And so we have the scenario that Scotland's football authorities go to such epic lengths to avoid. Was anything else ever really likely?
Motherwell's failure to claim a victory at Kilmarnock means a Celtic win in Sunday's Old Firm match will confirm their status as champions.
Kilmarnock's supporters will object to a fully deserved victory for their makeshift side, at the end of a testing week, being spoken about only in the context of what it means for Celtic and Rangers. Nonetheless, the temperature of a Glasgow derby which was already high in intensity has suddenly increased tenfold.
Motherwell's achievements this season in challenging for second place – even taking Rangers' points deduction into account – are worthy of serious recognition. Yet in the second half here they were ruthlessly swatted aside by Kenny Shiels' men.
Paul Heffernan, a forward who has proved quite a find for Kilmarnock, scored the brace which will only intensify glances towards Ibrox on Sunday lunchtime. Heffernan will not feature on a Christmas card list from Strathclyde police or the Scottish Premier League's top brass.
The match programme rightly reflected on "A day of triumph and of tragedy" for Kilmarnock at Hampden Park. Six days earlier, the historic claiming of the League Cup by the Ayrshire side for the first time in their 143 years as a professional club was overshadowed by a horrific turn of events.
Liam Kelly, the Kilmarnock midfielder, looked on as his father collapsed in Hampden's main stand because of a heart attack. Jack Kelly died in a Glasgow hospital hours later.
Kilmarnock's players wore T-shirts during their warm-up in support of their team-mate. A minute's silence, unsurprisingly, was impeccably observed before kick-off. There is little dubiety over who Kilmarnock will dedicate this victory to.
Earlier, Kilmarnock's injured captain Manuel Pascali was acclaimed as he paraded the League Cup on Rugby Park. Impressively, applause also emanated from virtually the entire Motherwell support. That admirable spirit was maintained as Motherwell's players applauded their hosts on to the field.
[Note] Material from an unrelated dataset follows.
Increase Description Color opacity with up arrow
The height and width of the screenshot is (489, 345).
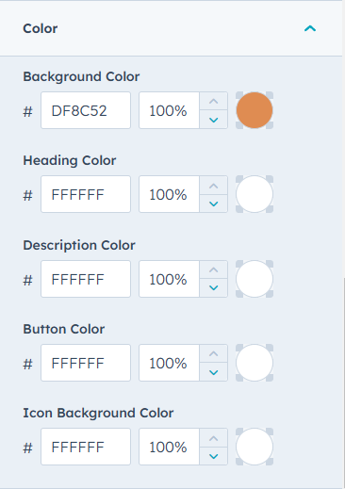click(x=214, y=269)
The teams also combined to serve up a mundane first half. Motherwell's winger Chris Humphrey offered intent without carrying it through, while Kilmarnock watched their best chance, afforded to Heffernan, slip narrowly wide just moments before the interval.
The second period proved infinitely better. Heffernan atoned for his earlier wastefulness by sending Kilmarnock in front, Darren Randolph having saved the striker's initial shot. Gary Harkins should have doubled that lead, but watched a low effort saved by the routinely impressive Randolph.
The goalkeeper could only shake his head as Motherwell's defence handed Kilmarnock the perfect opportunity to score a second, which Heffernan duly took advantage of.
A defensive mix-up allowed James Fowler to rob the Motherwell centre-back Shaun Hutchinson of the ball. Fowler played in Garry Hay, whose cross was clearly blocked by the hands of Tom Hateley. Heffernan scored from the penalty spot, thereby causing as many ripples just up the road in Glasgow as was the case in Kilmarnock. Motherwell's response was aggressive but, in attacking terms, utterly punchless.
Shiels withdrew Heffernan, who has been struggling with a groin injury, and introduced Chris Johnston for his first-team debut. The teenager was denied Kilmarnock's third; by then, Motherwell's race was run.
Kilmarnock's followers remained in situ after the full-time whistle as the playing staff reappeared to do a lap of honour with their well-earned silverware. Another could now be formally claimed in Govan; something which, even for only passive observers of Scottish football, promises to trigger quite a scene.